Andrew Downes, also known as Dounaeus (c. 1549 – 2 February 1628), was an English classical scholar.

==Life==

He was born in the county of Shropshire, and was educated at Shrewsbury School and St. John's College, Cambridge, where he did much to revive the study of Greek, at that time at a very low ebb.

In 1571 he was elected fellow of his college, and, in 1585, he was appointed to the Regius Professor of Greek, which he held for nearly forty years. He died at Coton, near Cambridge, on 2 February 1627/1628. According to Simonds d'Ewes, who attended his lectures on Demosthenes and gives a slight sketch of his personality, Downes was accounted "the ablest Grecian of Christendom."

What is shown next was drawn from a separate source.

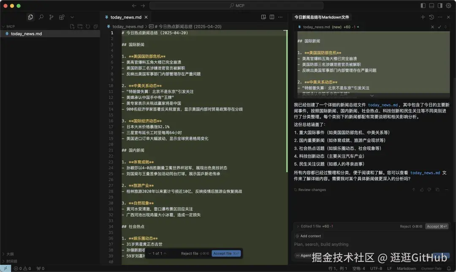Toggle the secondary sidebar visibility

[x=439, y=5]
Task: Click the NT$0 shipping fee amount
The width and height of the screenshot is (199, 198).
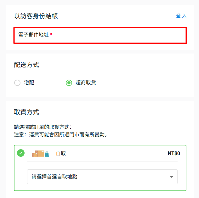Action: tap(174, 154)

He published little, but seems to have devoted his chief attention to the Greek orators. A 1587 edition of Plato's Menexenus, the first Greek book printed at Cambridge and the first Greek Plato printed in England, "set as a teaching text...was almost certainly printed as part of the curriculum established by Andrew Downes." He edited Lysias' Pro caede Eratosthenis (1593); Praelectiones in Philippicam de pace Demosthenis (1621), dedicated to James I of England; some letters (written in Greek) to Isaac Casaubon, printed in the Epistolae of the latter; and notes to John Chrysostom, in Sir Henry Savile's edition. Downes was also one of the seven translators of the Apocrypha for the King James Version of the Bible, and one of the six learned men appointed to revise the new version after its completion.